> [Consigna]: ¿Podrías continuar el texto sobre el Buen Samaritano y el cuidado de los enfermos a partir de su última frase?

En las unidades de cuidados intensivos, en las casas de cuidado para los
enfermos crónicos, se puede estar presente como funcionario o como personas que
“están” con el enfermo.
La experiencia de la Cruz permite así ofrecer al que sufre un interlocutor
creíble a quien dirigir la palabra, el pensamiento, a quien entregar la
angustia y el miedo: a aquellos que se hacen cargo del enfermo, la escena de la
Cruz proporciona un elemento adicional para comprender que también cuando
parece que no hay nada más que hacer todavía queda mucho por hacer, porque el “estar”
es uno de los signos del amor, y de la esperanza que lleva en sí. El anuncio de
la vida después de la muerte no es una ilusión o un consuelo sino una certeza
que está en el centro del amor, que no se acaba con la muerte.
III. El “corazón que ve” del Samaritano: la vida humana es un don sagrado e
inviolable
El hombre, en cualquier condición física o psíquica que se encuentre, mantiene
su dignidad originaria de haber sido creado a imagen de Dios. Puede vivir y
crecer en el esplendor divino porque está llamado a ser a «imagen y gloria de
Dios» (1Cor 11, 7; 2Cor 3, 18). Su dignidad está
en esta vocación. Dios se ha hecho Hombre para salvarnos, prometiéndonos la
salvación y destinándonos a la comunión con Él: aquí descansa el fundamento
último de la dignidad humana[14].
Pertenece a la Iglesia el acompañar con misericordia a los más débiles en
su camino de dolor, para mantener en ellos la vida teologal y orientarlos a la
salvación de Dios[15]. Es la Iglesia del Buen Samaritano[16], que “considera el
servicio a los enfermos como parte integrante de su misión”[17]. Comprender
esta mediación salvífica de la Iglesia en una perspectiva de comunión y
solidaridad entre los hombres es una ayuda esencial para superar toda tendencia
reduccionista e individualista[18].
Específicamente, el programa del Buen Samaritano es “un corazón que ve”. Él
«enseña que es necesario convertir la mirada del corazón, porque muchas veces
los que miran no ven. ¿Por qué? Porque falta compasión. […] Sin compasión, el
que mira no se involucra en lo que observa y pasa de largo; en cambio, el que
tiene un corazón compasivo se conmueve y se involucra, se detiene y se ocupa de
lo que sucede»[19]. Este corazón ve dónde hay necesidad de amory obra en
consecuencia[20]. Los ojos perciben en la debilidad una llamada de Dios a
obrar, reconociendo en la vida humana el primer bien común de la sociedad[21].

[Registros de datos guardados]

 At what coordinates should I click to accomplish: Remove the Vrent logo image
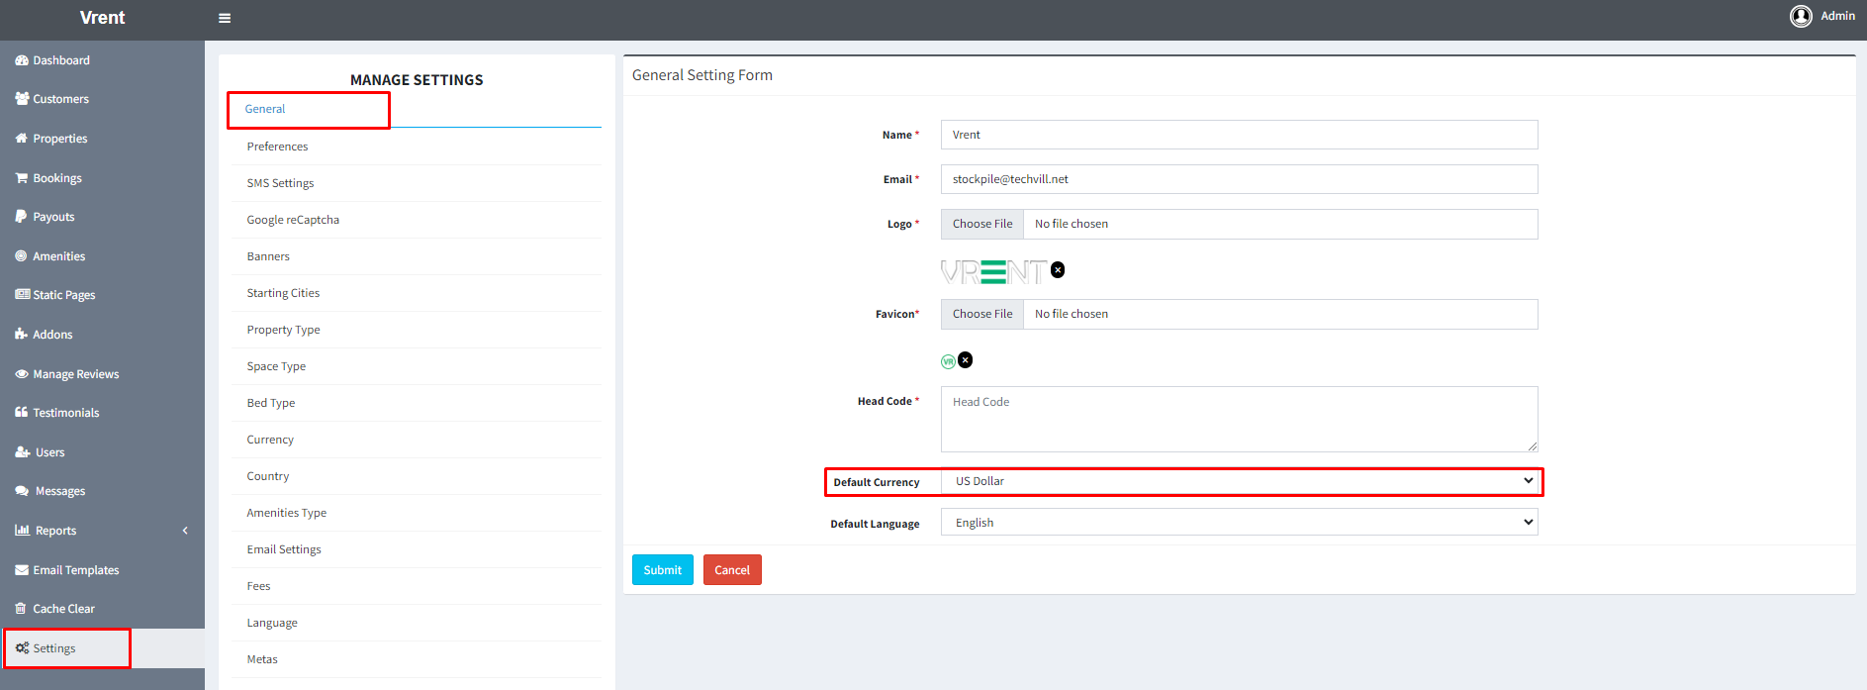point(1058,270)
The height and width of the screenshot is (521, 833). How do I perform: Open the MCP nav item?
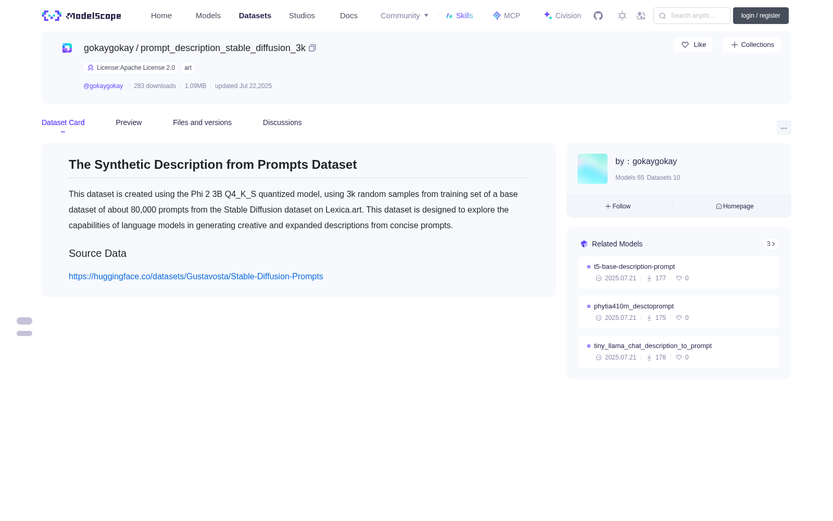point(506,16)
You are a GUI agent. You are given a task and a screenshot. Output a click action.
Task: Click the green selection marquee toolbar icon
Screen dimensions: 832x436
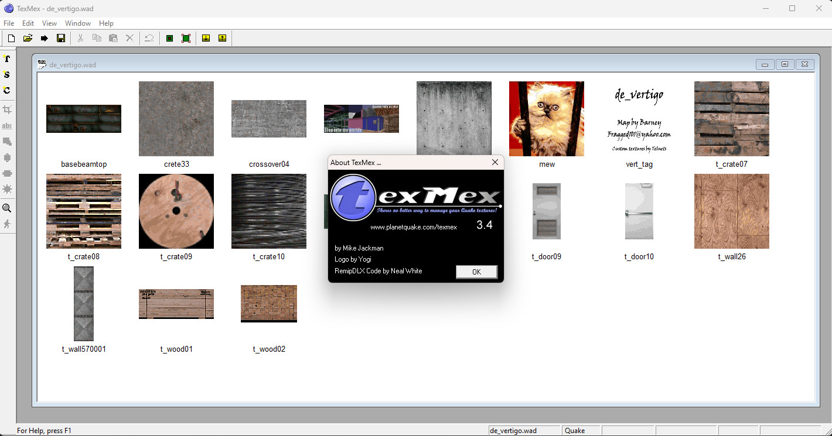pyautogui.click(x=186, y=38)
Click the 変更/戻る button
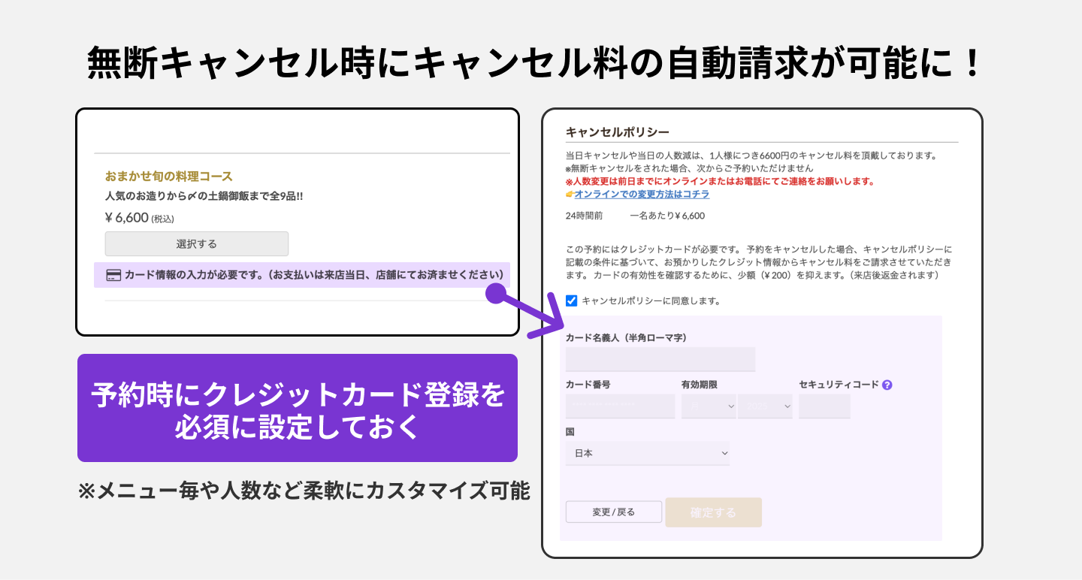Screen dimensions: 1082x580 coord(613,512)
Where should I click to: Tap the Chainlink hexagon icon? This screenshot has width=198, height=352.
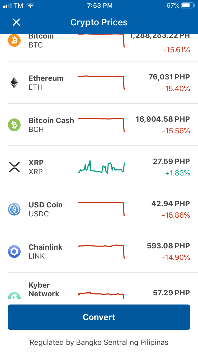[14, 251]
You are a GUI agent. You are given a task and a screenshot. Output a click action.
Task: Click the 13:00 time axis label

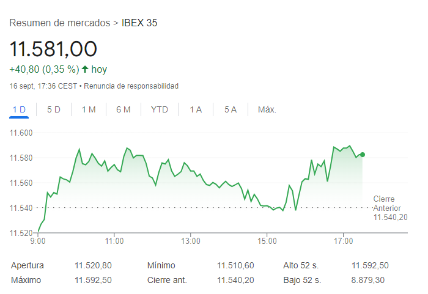pos(191,240)
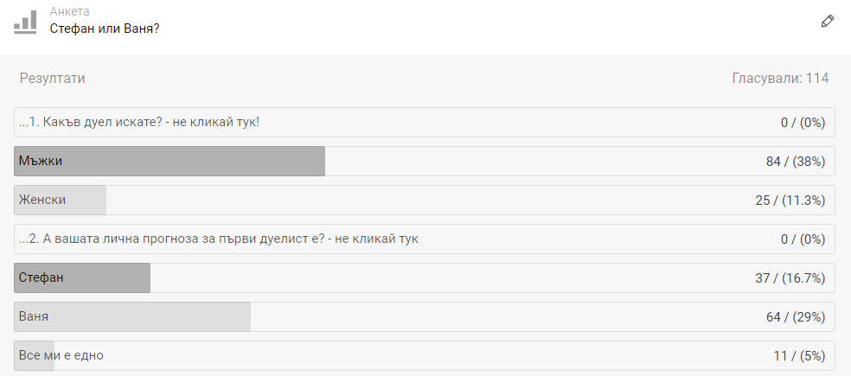Screen dimensions: 851x376
Task: Click the Гласували: 114 counter
Action: [780, 78]
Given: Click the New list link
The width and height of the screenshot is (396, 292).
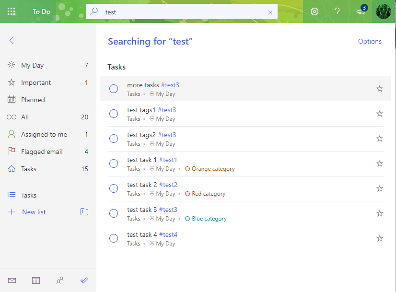Looking at the screenshot, I should click(x=34, y=212).
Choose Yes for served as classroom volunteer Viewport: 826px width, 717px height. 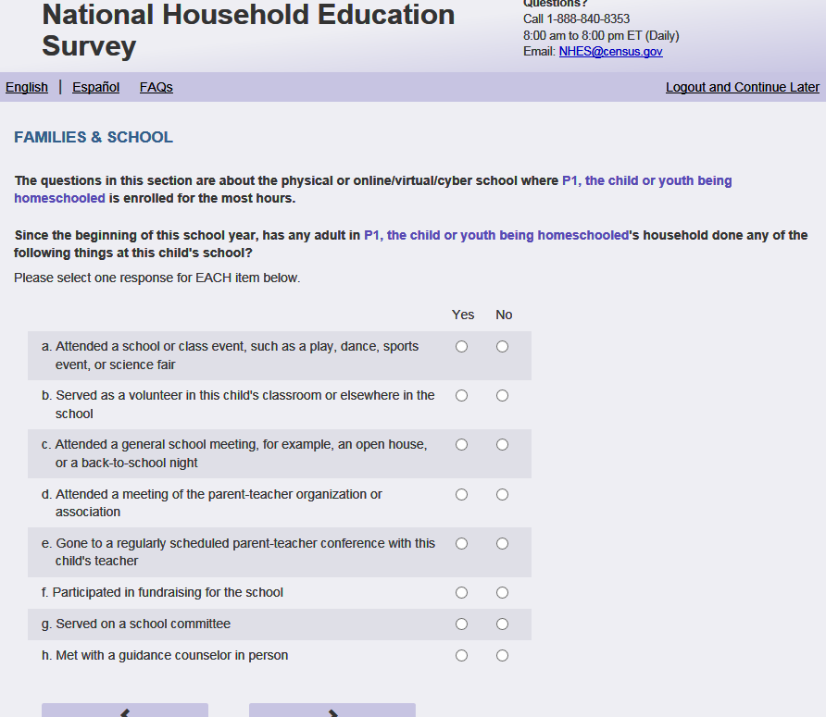click(462, 396)
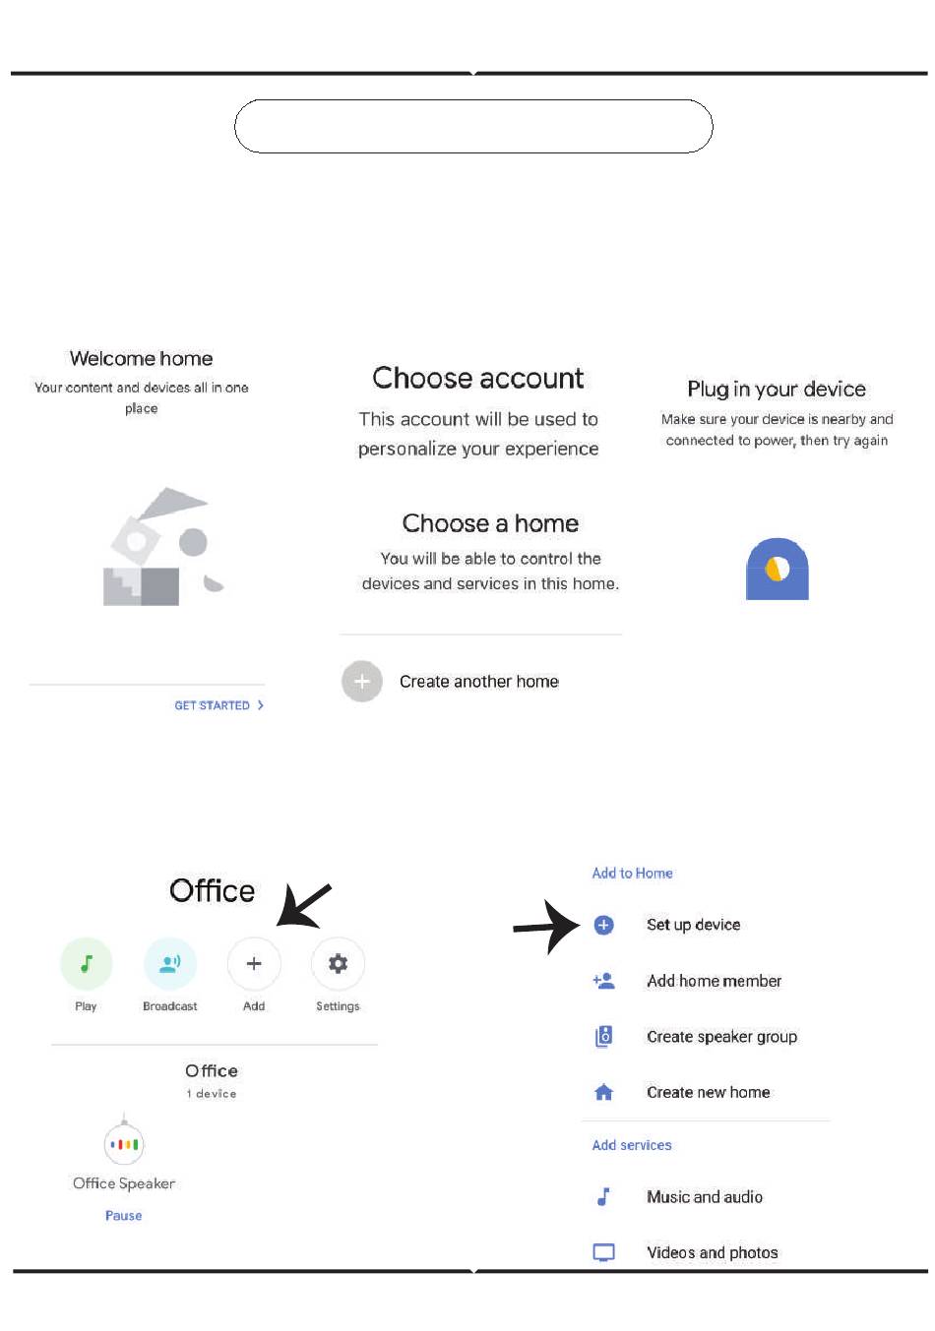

> [Respuesta]:
La vida humana es un bien altísimo y la sociedad está llamada a reconocerlo. La
vida es un don[22] sagrado e inviolable y todo hombre, creado por Dios, tiene
una vocación transcendente y una relación única con Aquel que da la vida,
porque «Dios invisible en su gran amor”[23] ofrece a cada hombre un plan de
salvación para que podamos decir: «La vida es siempre un bien. Esta es una
intuición o, más bien, un dato de experiencia, cuya razón profunda el hombre
está llamado a comprender»[24]. Por eso la Iglesia está siempre dispuesta a
colaborar con todos los hombres de buena voluntad, con creyentes de otras
confesiones o religiones o no creyentes, que respetan la dignidad de la vida
humana, también en sus fases extremas del sufrimiento y de la muerte, y
rechazan todo acto contrario a ella[25]. Dios Creador ofrece al hombre la vida
y su dignidad como un don precioso a custodiar y acrecentar y del cual,
finalmente, rendirle cuentas a Él.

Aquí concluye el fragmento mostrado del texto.